LIST OF TASKS:
a – In the forum thread on Spring Data LIKE queries, why does the asker not need @Query to find users whose username contains the input? Answer in one to three sentences.
b – Reproduce the forum thread on Spring Data LIKE queries from "I wrote a queryto" up to and including "explain some keywords.".

SUPPLIED TEXT:
= = = = =

I'm trying to make a method in CrudRepository that will be able to give me list of users, whose usernames are LIKE the input parameter(not only begin with, but also contains it). I tried to use method "findUserByUsernameLike(@Param("username") String username)"
but as it is told in Spring documentation, this method is equal to " where user.username like?1
". It is not good for me, as I already told that I'm trying to get all users whose username contains...
I wrote a queryto the method but it even doesn't deploy.
@Repository
public interface UserRepository extends CrudRepository<User, Long> {
@Query("select u from user u where u.username like '%username%'")
List<User> findUserByUsernameLike(@Param("username") String username);
}
Can anybody help me with this?
Try to use the following approach (it works for me):
@Query("SELECT u.username FROM User u WHERE u.username LIKE CONCAT('%',:username,'%')")
List<String> findUsersWithPartOfName(@Param("username") String username);
Notice: The table name in JPQL must start with a capital letter.
Using Query creation from method names , check table 4 where they explain some keywords.
Using Like: select ... like :username
List<User> findByUsernameLike(String username);
StartingWith: select ... like :username%
List<User> findByUsernameStartingWith(String username);
EndingWith: select ... like %:username
List<User> findByUsernameEndingWith(String username);
Containing: select ... like %:username%
List<User> findByUsernameContaining(String username);
Notice that the answer that you are looking for is number 4 . You don't have to use @Query
Another way: instead CONCAT
function we can use double pipe: :lastname || '%'
@Query("select c from Customer c where c.lastName LIKE :lastname||'%'")
List<Customer> findCustomByLastName( @Param("lastname") String lastName);
You can put anywhere, prefix, suffix or both
:lastname ||'%'
'%' || :lastname
'%' || :lastname || '%'
List<User> findByUsernameContainingIgnoreCase(String username);
为了忽略案例问题
Easy to use following (no need use CONCAT or ||):
@Query("from Service s where s.category.typeAsString like :parent%")
List<Service> findAll(@Param("parent") String parent);
Documented in: http://docs.spring.io/spring-data/jpa/docs/current/reference/html .

= = = = =

DATASET EXTRACT:
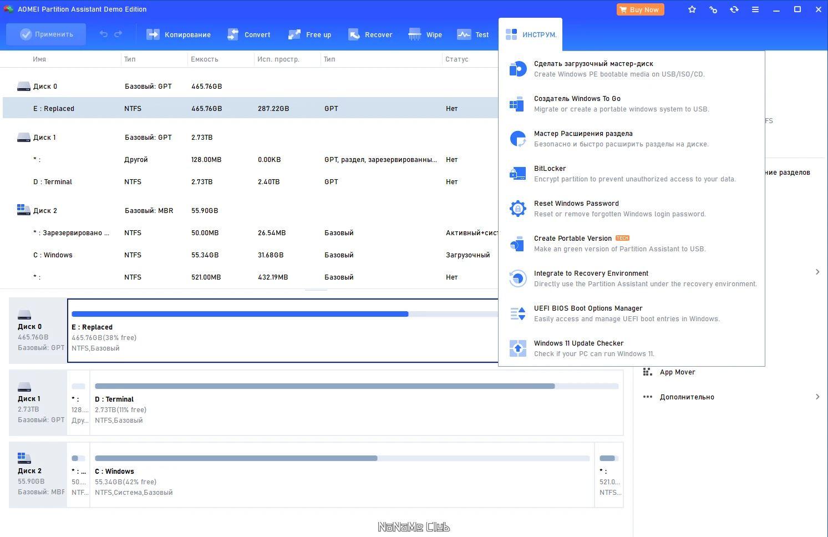Select the D : Terminal partition bar

357,403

= = = = =

WORKED SOLUTIONS:
a – Query creation from method names supports the Containing keyword. A method such as findByUsernameContaining(String username) produces "like %:username%", which matches usernames that contain the parameter anywhere.

b –
I wrote a queryto the method but it even doesn't deploy.
@Repository
public interface UserRepository extends CrudRepository<User, Long> {
@Query("select u from user u where u.username like '%username%'")
List<User> findUserByUsernameLike(@Param("username") String username);
}
Can anybody help me with this?
Try to use the following approach (it works for me):
@Query("SELECT u.username FROM User u WHERE u.username LIKE CONCAT('%',:username,'%')")
List<String> findUsersWithPartOfName(@Param("username") String username);
Notice: The table name in JPQL must start with a capital letter.
Using Query creation from method names , check table 4 where they explain some keywords.